Prompt → Your copy must start with the line containing "Where should I" and end with the last line of the entries, matching them exactly and leaving out every picture.

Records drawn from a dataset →
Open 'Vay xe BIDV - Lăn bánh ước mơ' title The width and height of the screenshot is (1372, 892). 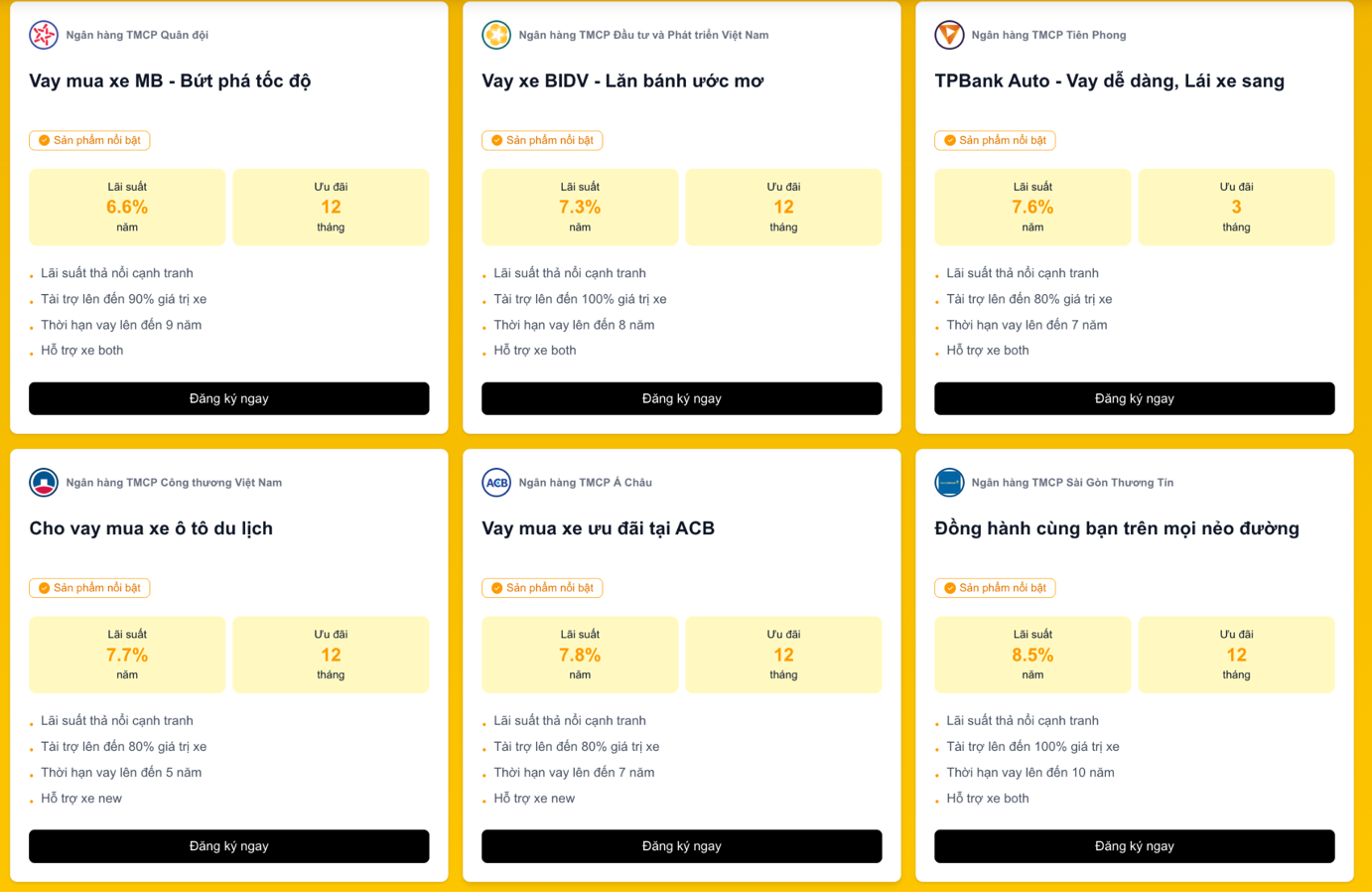tap(622, 80)
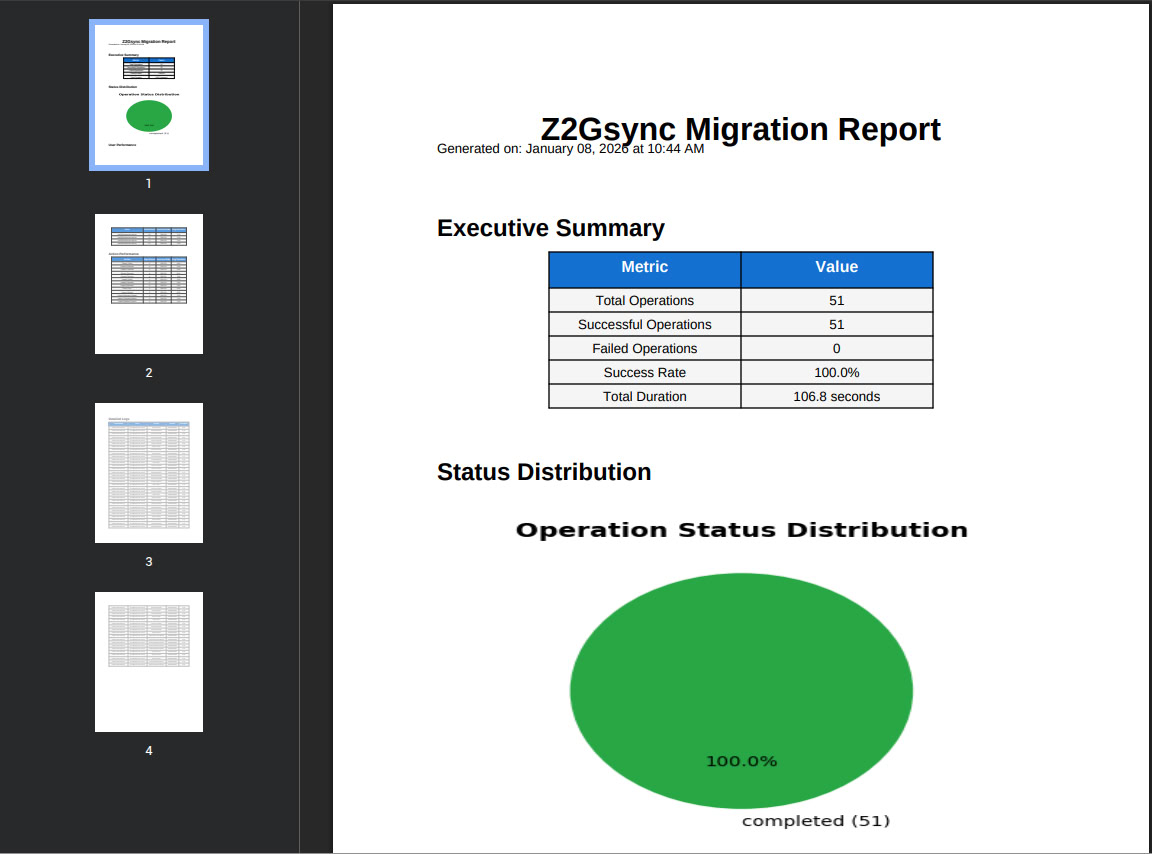
Task: Click the Failed Operations value of 0
Action: pos(836,348)
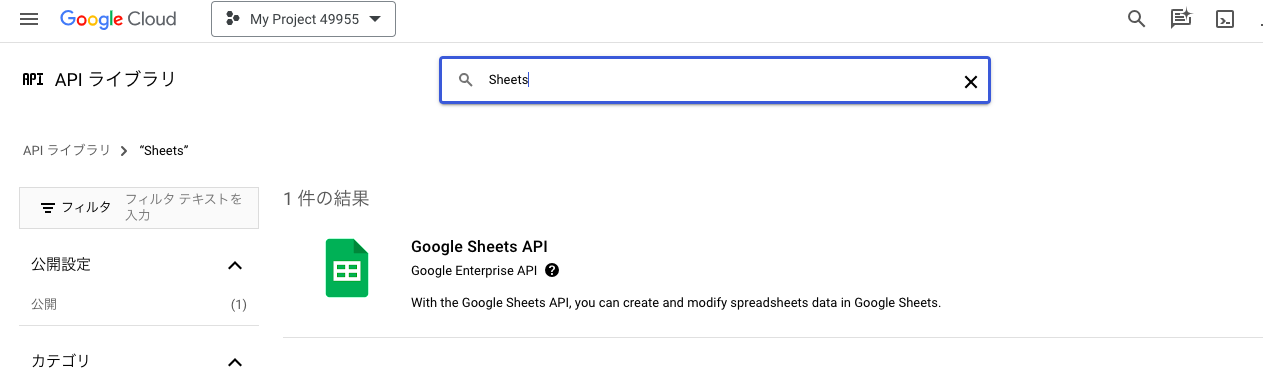Collapse the カテゴリ section
Viewport: 1263px width, 380px height.
(x=235, y=361)
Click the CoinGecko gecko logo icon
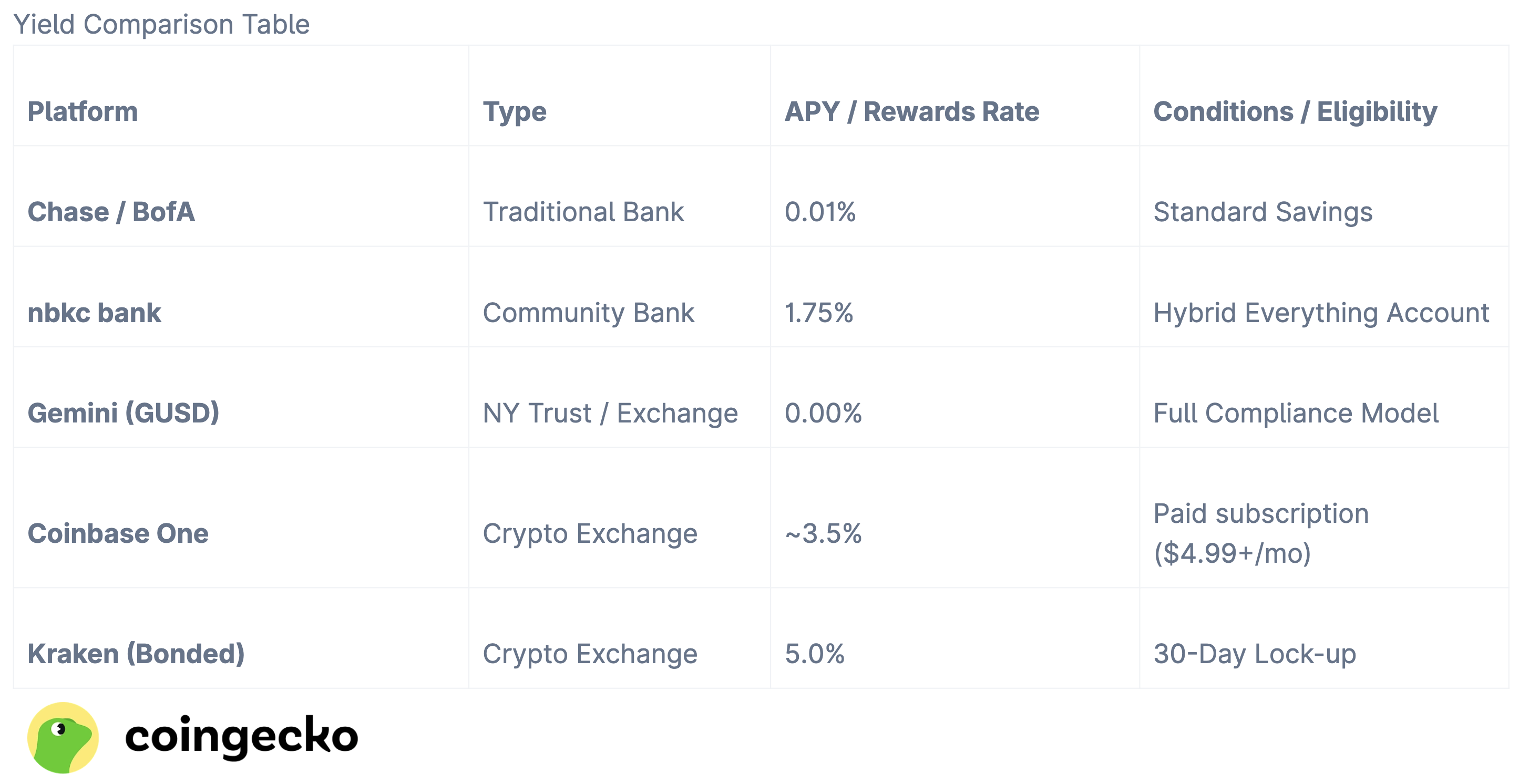 [x=63, y=737]
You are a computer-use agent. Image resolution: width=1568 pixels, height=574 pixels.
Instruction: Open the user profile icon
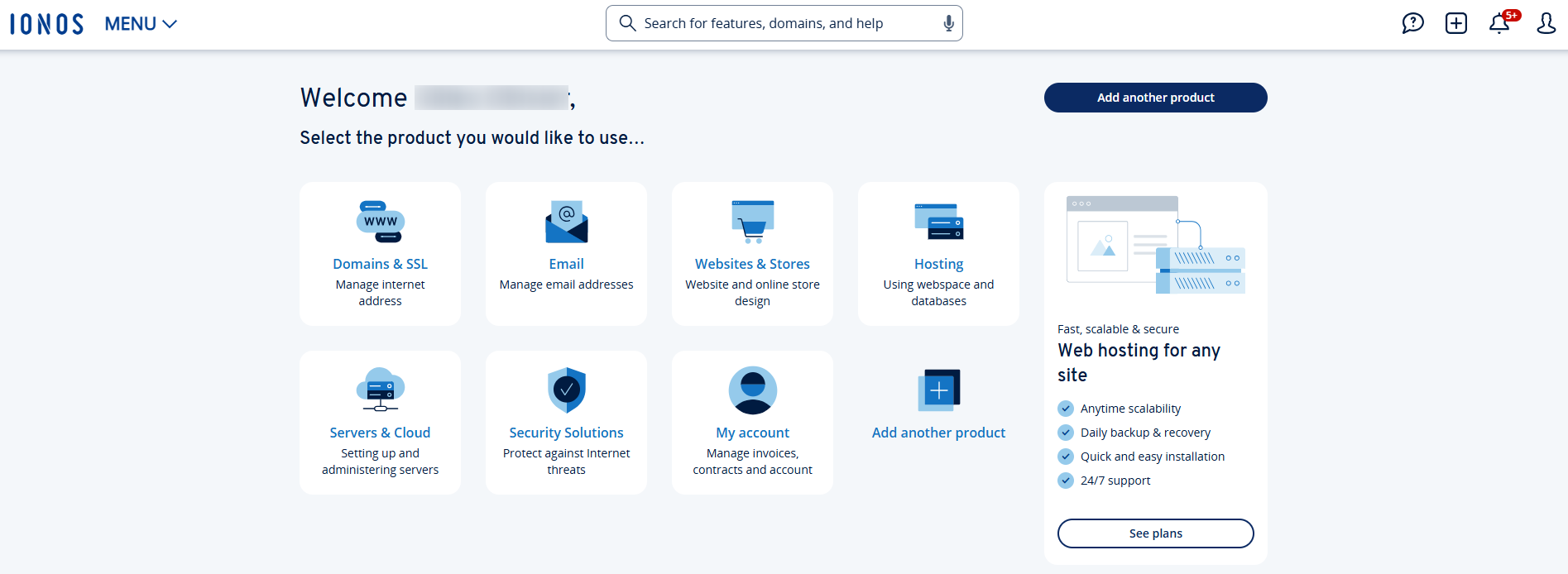(1546, 23)
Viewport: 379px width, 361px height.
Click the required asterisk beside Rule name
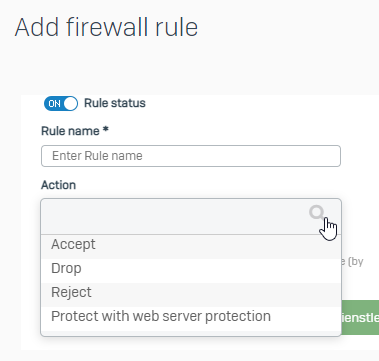point(105,130)
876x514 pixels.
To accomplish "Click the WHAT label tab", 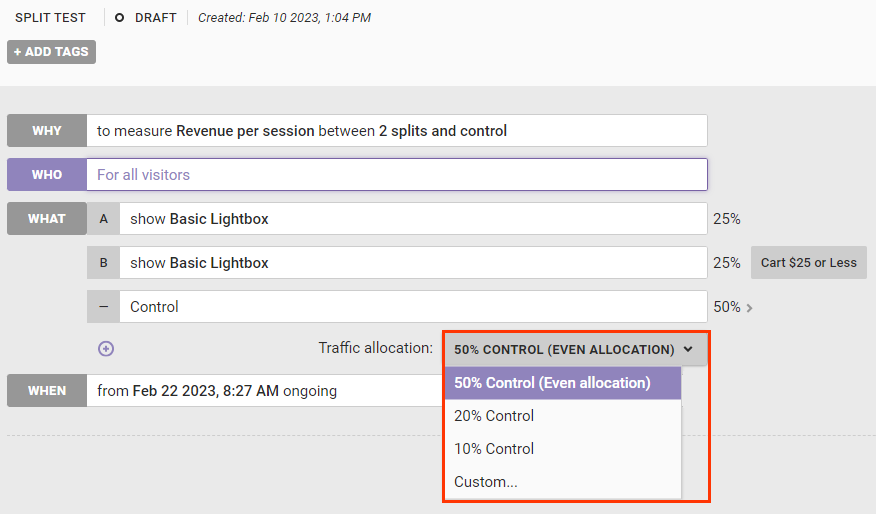I will (x=47, y=218).
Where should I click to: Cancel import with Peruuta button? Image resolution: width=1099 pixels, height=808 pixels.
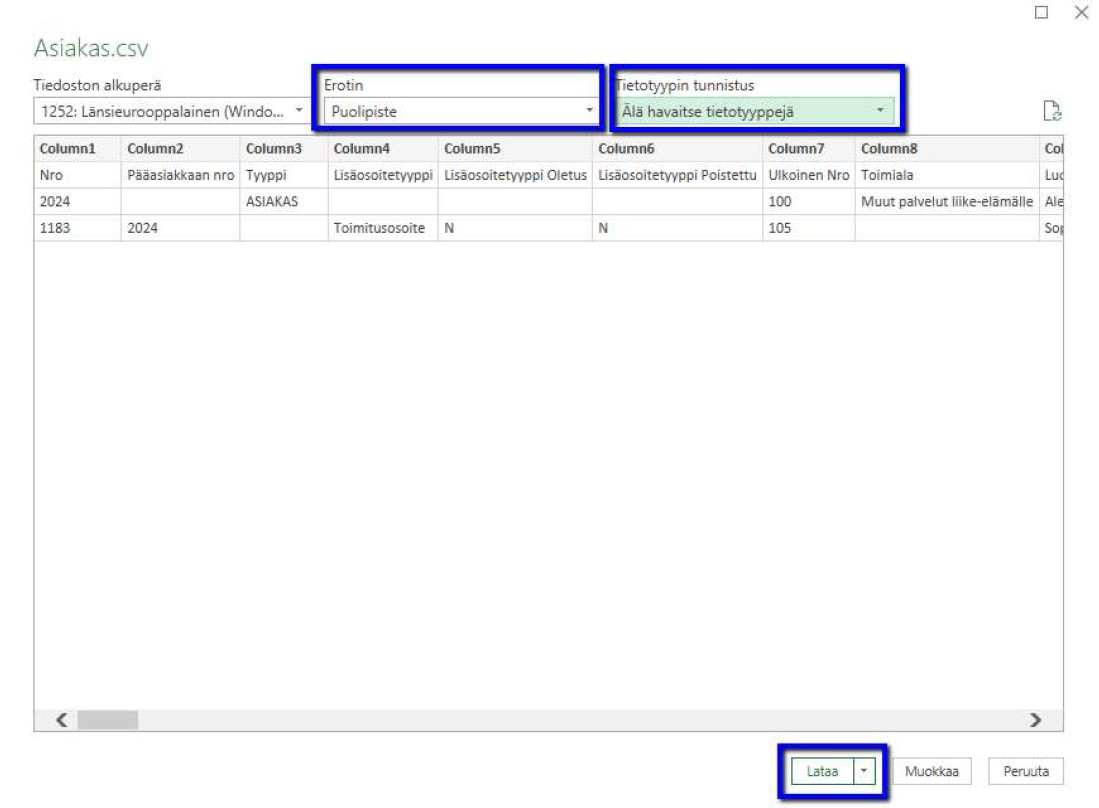point(1026,772)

Task output →
Where should I click to: Cancel import with Peruuta button? Image resolution: width=1099 pixels, height=808 pixels.
point(1026,772)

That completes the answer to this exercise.